In a statement yesterday, Nordlaks said it was notified on Friday afternoon that the Norway’s Directorate of Fisheries had rejected the application.
The directorate ruled that although the Havfarm had met most of the target criteria set for the project, the documenting of the single farming cycle so far carried out in the structure was not enough to fully evaluate the project.
Basis for evaluation
Nordlaks said it disagrees with the directorate’s justification for the refusal and is now working to prepare a complaint.

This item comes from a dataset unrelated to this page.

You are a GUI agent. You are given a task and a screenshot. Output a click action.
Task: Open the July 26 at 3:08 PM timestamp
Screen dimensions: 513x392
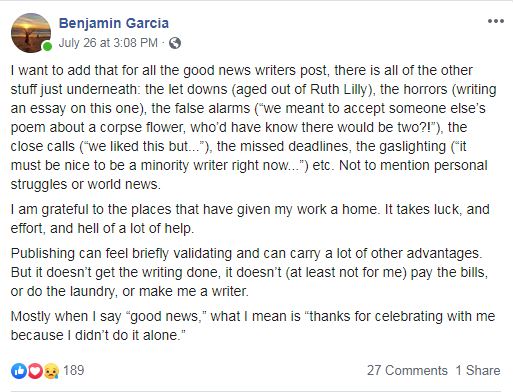point(108,43)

The company said it had completed the documentation programme as adopted by the Directorate of Fisheries, and that in its assessment the results obtained through the documentation programme provide a good basis for evaluating the project.
Met the criteria
“Nordlaks has met all target criteria that were set for the development project. We understand that it is demanding for the Directorate of Fisheries to manage the regime with development permits, and it is therefore natural for us to ask the superior agency, the Ministry of Trade and Fisheries, to process an appeal,” said Nordlaks chief executive Eirik Welde.
After completing the documentation programme, Nordlaks believed that it was realistic to carry out a permit conversion.
Refusal was a surprise
“We have done what we are supposed to do. The project is carefully documented and in our opinion all the target criteria are met. Thus, we have of course also submitted our application for conversion. Due to the development permits that have already been converted (for other companies), it is fair to say that the refusal came as a surprise to us,” added Welde.
Nordlaks said that regardless of the outcome of the appeal, it will stock another generation of fish into the Havfarm, called the Jostein Albert, this summer.
The company has 13 development permits for the Jostein Albert which allow it a maximum permitted biomass of just over 10,000 tonnes. The permits are valid for 15 years.